Jack London, Ademden Önce’de olduğu gibi bu romanında da insan doğasına, değişimine göndermeler yapar. Buck bir köpek değil, insanlığın doğadaki yansımasıdır. İnsanların ne kadar modern zamana uyum sağlamaya çalışsa da içgüdüleri onları rahat bırakmaz. Sineklerin Tanrısı’nda da çocuk bedenlerinde karşımıza çıkan mücadele etme, lider olma, güçsüzü yok etme dürtüleri burada da karşımıza köpek olarak çıkar. Üstelik adını Alaska’nın her köşesinde duyurmuş bir köpek… Buck, en güzel hisleri Thornton’ın yanında deneyimler. Onu hareketsiz bir isyanın sonucunda yediği ölümcül dayaktan kurtarır Thornton. Buck ilk defa sevmeyi ve sevilmeyi onda görür.
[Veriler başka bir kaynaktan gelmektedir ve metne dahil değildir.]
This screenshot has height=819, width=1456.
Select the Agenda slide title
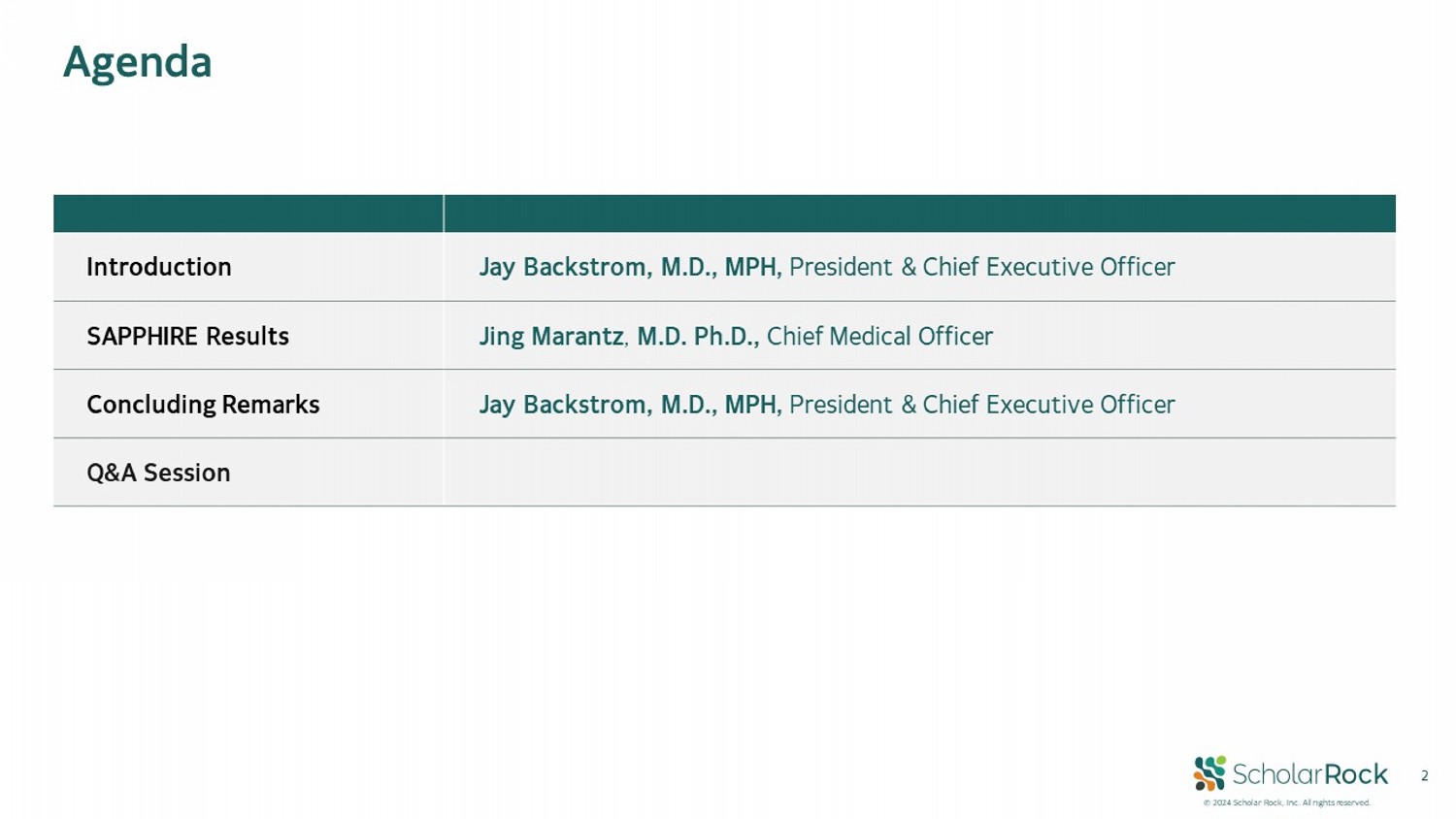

Hırpalarcasına sever onu Thorton küfürler savurur. Buck’a bin sevgi sözcüğünden daha güzel gelir bu küfürler, o da öpücük yerine Thornton’ın ellerini hafifçe ısırır. Ormanın içindeki kamplarında mutludur Buck. Avlanır, koşar ama bir şeyler onu çağırır. Her zaman hissettiği o çağrılma hissini artık çok daha derinden duyar, hisseder. İçinde tarif edilemeyen o boşluğu o çağrı dolduracaktır. Sevginin bile yeterli olamadığı o aidiyet hissini orada, ormanın içinde tadacaktır. Yaban Buck’ın evidir ve artık onun çağrısına kulak vermenin zamanı gelmiştir.